Provided records:
Segment Open

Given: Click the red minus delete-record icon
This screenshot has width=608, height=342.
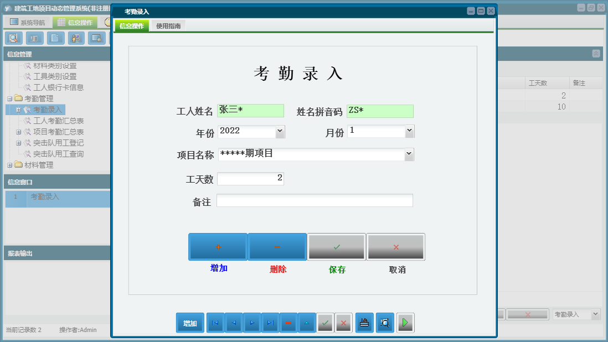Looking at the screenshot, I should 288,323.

Segment Closed
Segment Open

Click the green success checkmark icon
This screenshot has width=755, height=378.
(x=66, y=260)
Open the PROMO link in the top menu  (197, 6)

Segment Closed

Retype exactly the span of lines from the one with "Click the green success checkmark icon" through the one with "Open the PROMO"; include both ends and omit the rest of the material.

Result of this task:
Click the green success checkmark icon
This screenshot has width=755, height=378.
(x=66, y=260)
Open the PROMO link in the top menu  (197, 6)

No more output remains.